# Sleep and Dreams > General Dream Discussion >  >  Dream about the Devil

## NoworldOrder

I had A dream last night that I found a hole to Hell and started crawling through it. It was made of bone and flesh. I got to a point where I had to climb up and when I did, I seen demons and I continued. Then Satan appeared and I dropped to me knees in front of him. When I did this, Satan crushed my head with his feet. What could this mean?

----------


## Samael

That our culture is saturated with Judeo-Christian imagery?

Sounds like a regular old fantasy/adventure dream (or nightmare) to me. I wouldn't worry about it. Maybe you're stressed out about something, but your summary's pretty short, so that's the best I've got.

----------


## reere

All this was done by association...
Hole with flesh and bone -» Hell
Hell-»Demons
Demons-»Satan
Satan= Fear then drop on my knees
Satan= Evil -» Crushed my head...

Only my opinion...It's not a precognitive dream for sure ::lol::

----------


## Reveriely

I've had a dream about Satan as well! Except it was very different..he wasn't a threat to me and it wasn't a nightmare.

> _Exercise instructions_
1) In the forum thread about a dream of the Devil, what was the hole to Hell made of?
2) In the thread about the Devil dream, explain why Samael says that stress is the best guess he can offer.
3) Continue the thread about the Devil dream, starting after the last sentence of Reveriely's post.
The items are separate material and not part of the forum thread.

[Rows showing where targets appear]
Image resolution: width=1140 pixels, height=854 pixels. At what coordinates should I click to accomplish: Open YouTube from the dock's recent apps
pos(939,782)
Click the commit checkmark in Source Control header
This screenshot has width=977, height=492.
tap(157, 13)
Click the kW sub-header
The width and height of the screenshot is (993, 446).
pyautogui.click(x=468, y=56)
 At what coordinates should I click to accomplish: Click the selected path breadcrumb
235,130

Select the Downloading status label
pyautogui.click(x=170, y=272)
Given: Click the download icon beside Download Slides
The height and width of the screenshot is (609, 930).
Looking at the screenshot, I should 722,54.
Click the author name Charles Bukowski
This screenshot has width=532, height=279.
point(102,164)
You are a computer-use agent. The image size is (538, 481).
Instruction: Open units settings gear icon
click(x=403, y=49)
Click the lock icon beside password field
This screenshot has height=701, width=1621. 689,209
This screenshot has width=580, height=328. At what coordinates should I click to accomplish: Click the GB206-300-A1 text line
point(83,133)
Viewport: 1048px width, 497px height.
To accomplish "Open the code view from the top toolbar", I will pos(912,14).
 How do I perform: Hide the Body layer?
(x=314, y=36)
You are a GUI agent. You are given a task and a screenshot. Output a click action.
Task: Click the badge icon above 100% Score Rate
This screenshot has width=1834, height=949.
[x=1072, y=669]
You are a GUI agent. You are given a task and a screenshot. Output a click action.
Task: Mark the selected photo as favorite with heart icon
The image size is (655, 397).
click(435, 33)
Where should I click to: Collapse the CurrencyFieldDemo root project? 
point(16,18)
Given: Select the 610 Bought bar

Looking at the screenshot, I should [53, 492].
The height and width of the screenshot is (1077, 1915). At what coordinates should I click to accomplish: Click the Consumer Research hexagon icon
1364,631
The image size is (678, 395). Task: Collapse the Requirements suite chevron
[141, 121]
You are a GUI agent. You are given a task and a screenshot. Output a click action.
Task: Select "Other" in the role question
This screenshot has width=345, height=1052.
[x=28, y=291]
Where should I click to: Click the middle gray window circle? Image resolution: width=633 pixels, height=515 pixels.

> _Per-task outputs_
1) Bone and flesh.

2) He says the dream summary is pretty short. With so little detail, guessing that the dreamer might be stressed about something is as far as he can go.

3)
I had this dream over a year ago, but it's one of those dreams that have stuck with me, mostly because of what he told me. Sadly I didn't have a dream journal at the time so I don't remember anything else from the dream, but I do know that it was Satan in my dream. Mind you, I'm not religious nor do I believe in a God so I don't understand the reason he was in my dream..but he told me "This isn't real."  It never occurred to me until after I woke up that maybe he was trying to tell me I was in a dream.

What could that possibly mean?

----------


## NoworldOrder

Yeah I have been really stressed out about some stuff. I haven't dreamt about satan in a looong time though.. no idea what it could mean. Sorry about the short description but thats actually all that happened. Was a really short dream which is weird because my dreams are usually long and full of detail and imagery.

----------


## Samael

...but dreams about the ultimate personification of evil can be disturbing. I get it.

If you're looking for meaning, you have to decide what the devil means to _you_ personally. I'm not religious, so I consider the devil to be the same as any other character in a dream. It's a fun fantasy, and I'm actually Lucifer more often than not.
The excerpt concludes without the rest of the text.